◆ **STATED PROBLEM**
Update the data below by replacing "pencil icon" with "edit icon" wherever it occurs, and leave everything else unchanged.

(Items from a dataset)
** START **
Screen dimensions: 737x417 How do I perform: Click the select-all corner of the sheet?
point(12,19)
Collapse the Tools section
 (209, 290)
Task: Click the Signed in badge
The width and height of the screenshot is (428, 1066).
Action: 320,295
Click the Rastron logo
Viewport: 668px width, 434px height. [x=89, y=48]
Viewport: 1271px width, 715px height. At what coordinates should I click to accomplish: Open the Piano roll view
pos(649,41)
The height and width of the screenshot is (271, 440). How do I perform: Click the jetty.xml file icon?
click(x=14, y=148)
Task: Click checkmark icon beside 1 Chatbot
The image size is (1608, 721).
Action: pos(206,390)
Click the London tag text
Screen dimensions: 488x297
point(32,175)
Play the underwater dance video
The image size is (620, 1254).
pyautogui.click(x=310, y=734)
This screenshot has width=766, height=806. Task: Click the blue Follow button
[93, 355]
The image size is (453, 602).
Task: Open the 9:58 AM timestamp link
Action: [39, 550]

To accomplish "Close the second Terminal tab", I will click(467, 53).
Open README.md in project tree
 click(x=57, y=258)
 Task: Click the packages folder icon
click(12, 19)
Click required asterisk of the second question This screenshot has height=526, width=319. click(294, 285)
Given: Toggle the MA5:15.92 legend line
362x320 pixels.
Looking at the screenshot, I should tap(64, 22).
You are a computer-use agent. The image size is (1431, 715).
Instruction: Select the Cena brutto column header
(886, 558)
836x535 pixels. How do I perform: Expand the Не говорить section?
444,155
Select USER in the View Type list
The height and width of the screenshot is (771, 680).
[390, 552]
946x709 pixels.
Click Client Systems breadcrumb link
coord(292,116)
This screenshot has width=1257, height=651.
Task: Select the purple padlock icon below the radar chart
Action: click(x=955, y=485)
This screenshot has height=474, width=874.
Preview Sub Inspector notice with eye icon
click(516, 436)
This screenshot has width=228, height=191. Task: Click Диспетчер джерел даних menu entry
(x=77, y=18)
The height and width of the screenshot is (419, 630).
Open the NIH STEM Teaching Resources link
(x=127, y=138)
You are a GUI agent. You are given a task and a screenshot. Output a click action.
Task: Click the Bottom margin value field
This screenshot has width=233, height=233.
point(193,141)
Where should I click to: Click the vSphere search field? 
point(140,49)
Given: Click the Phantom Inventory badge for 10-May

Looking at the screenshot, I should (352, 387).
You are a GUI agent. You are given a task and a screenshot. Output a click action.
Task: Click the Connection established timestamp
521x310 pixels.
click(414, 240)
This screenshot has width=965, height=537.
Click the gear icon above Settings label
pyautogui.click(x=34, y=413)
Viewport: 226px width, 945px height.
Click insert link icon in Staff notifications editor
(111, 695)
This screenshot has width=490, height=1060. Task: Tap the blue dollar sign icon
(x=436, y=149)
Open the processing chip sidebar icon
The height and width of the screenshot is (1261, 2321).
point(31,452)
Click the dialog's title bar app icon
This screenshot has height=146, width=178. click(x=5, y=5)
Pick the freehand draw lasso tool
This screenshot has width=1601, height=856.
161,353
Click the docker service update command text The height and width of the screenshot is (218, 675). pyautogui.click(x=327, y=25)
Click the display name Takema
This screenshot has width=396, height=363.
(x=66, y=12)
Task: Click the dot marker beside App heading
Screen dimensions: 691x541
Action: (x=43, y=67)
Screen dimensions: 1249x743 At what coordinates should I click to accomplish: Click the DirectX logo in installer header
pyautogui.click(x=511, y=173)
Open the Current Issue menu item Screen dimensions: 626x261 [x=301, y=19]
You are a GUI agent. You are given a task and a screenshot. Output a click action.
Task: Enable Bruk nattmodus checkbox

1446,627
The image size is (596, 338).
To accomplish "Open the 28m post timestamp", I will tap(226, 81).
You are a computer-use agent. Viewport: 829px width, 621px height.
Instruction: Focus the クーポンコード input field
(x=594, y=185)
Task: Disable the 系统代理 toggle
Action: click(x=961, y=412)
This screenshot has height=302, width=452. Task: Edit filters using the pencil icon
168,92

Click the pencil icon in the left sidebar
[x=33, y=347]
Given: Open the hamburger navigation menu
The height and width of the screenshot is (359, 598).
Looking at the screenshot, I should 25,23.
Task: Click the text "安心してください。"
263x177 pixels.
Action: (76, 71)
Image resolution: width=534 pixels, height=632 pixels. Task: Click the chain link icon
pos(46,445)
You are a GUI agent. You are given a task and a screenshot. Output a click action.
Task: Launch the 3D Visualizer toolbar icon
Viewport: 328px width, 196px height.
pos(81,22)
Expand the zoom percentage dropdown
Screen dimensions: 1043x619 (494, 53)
** END **
◆ **OUTPUT FOR THIS TASK**
Screen dimensions: 737x417 How do I perform: Click the select-all corner of the sheet?
point(12,19)
Collapse the Tools section
 (209, 290)
Task: Click the Signed in badge
The width and height of the screenshot is (428, 1066).
Action: 320,295
Click the Rastron logo
Viewport: 668px width, 434px height. [x=89, y=48]
Viewport: 1271px width, 715px height. At what coordinates should I click to accomplish: Open the Piano roll view
pos(649,41)
The height and width of the screenshot is (271, 440). How do I perform: Click the jetty.xml file icon?
click(x=14, y=148)
Task: Click checkmark icon beside 1 Chatbot
The image size is (1608, 721).
Action: pos(206,390)
Click the London tag text
Screen dimensions: 488x297
point(32,175)
Play the underwater dance video
The image size is (620, 1254).
pyautogui.click(x=310, y=734)
This screenshot has width=766, height=806. Task: Click the blue Follow button
[93, 355]
The image size is (453, 602).
Task: Open the 9:58 AM timestamp link
Action: [39, 550]

To accomplish "Close the second Terminal tab", I will click(467, 53).
Open README.md in project tree
 click(x=57, y=258)
 Task: Click the packages folder icon
click(12, 19)
Click required asterisk of the second question This screenshot has height=526, width=319. click(294, 285)
Given: Toggle the MA5:15.92 legend line
362x320 pixels.
Looking at the screenshot, I should tap(64, 22).
You are a computer-use agent. The image size is (1431, 715).
Instruction: Select the Cena brutto column header
(886, 558)
836x535 pixels. How do I perform: Expand the Не говорить section?
444,155
Select USER in the View Type list
The height and width of the screenshot is (771, 680).
[390, 552]
946x709 pixels.
Click Client Systems breadcrumb link
coord(292,116)
This screenshot has width=1257, height=651.
Task: Select the purple padlock icon below the radar chart
Action: click(x=955, y=485)
This screenshot has height=474, width=874.
Preview Sub Inspector notice with eye icon
click(516, 436)
This screenshot has width=228, height=191. Task: Click Диспетчер джерел даних menu entry
(x=77, y=18)
The height and width of the screenshot is (419, 630).
Open the NIH STEM Teaching Resources link
(x=127, y=138)
You are a GUI agent. You are given a task and a screenshot. Output a click action.
Task: Click the Bottom margin value field
This screenshot has width=233, height=233.
point(193,141)
Where should I click to: Click the vSphere search field? 
point(140,49)
Given: Click the Phantom Inventory badge for 10-May

Looking at the screenshot, I should (352, 387).
You are a GUI agent. You are given a task and a screenshot. Output a click action.
Task: Click the Connection established timestamp
521x310 pixels.
click(414, 240)
This screenshot has width=965, height=537.
Click the gear icon above Settings label
pyautogui.click(x=34, y=413)
Viewport: 226px width, 945px height.
Click insert link icon in Staff notifications editor
(111, 695)
This screenshot has width=490, height=1060. Task: Tap the blue dollar sign icon
(x=436, y=149)
Open the processing chip sidebar icon
The height and width of the screenshot is (1261, 2321).
point(31,452)
Click the dialog's title bar app icon
This screenshot has height=146, width=178. click(x=5, y=5)
Pick the freehand draw lasso tool
This screenshot has width=1601, height=856.
161,353
Click the docker service update command text The height and width of the screenshot is (218, 675). pyautogui.click(x=327, y=25)
Click the display name Takema
This screenshot has width=396, height=363.
(x=66, y=12)
Task: Click the dot marker beside App heading
Screen dimensions: 691x541
Action: (x=43, y=67)
Screen dimensions: 1249x743 At what coordinates should I click to accomplish: Click the DirectX logo in installer header
pyautogui.click(x=511, y=173)
Open the Current Issue menu item Screen dimensions: 626x261 [x=301, y=19]
You are a GUI agent. You are given a task and a screenshot. Output a click action.
Task: Enable Bruk nattmodus checkbox

1446,627
The image size is (596, 338).
To accomplish "Open the 28m post timestamp", I will tap(226, 81).
You are a computer-use agent. Viewport: 829px width, 621px height.
Instruction: Focus the クーポンコード input field
(x=594, y=185)
Task: Disable the 系统代理 toggle
Action: click(x=961, y=412)
This screenshot has height=302, width=452. Task: Edit filters using the edit icon
168,92

Click the edit icon in the left sidebar
[x=33, y=347]
Given: Open the hamburger navigation menu
The height and width of the screenshot is (359, 598).
Looking at the screenshot, I should 25,23.
Task: Click the text "安心してください。"
263x177 pixels.
Action: (76, 71)
Image resolution: width=534 pixels, height=632 pixels. Task: Click the chain link icon
pos(46,445)
You are a GUI agent. You are given a task and a screenshot. Output a click action.
Task: Launch the 3D Visualizer toolbar icon
Viewport: 328px width, 196px height.
pos(81,22)
Expand the zoom percentage dropdown
Screen dimensions: 1043x619 (494, 53)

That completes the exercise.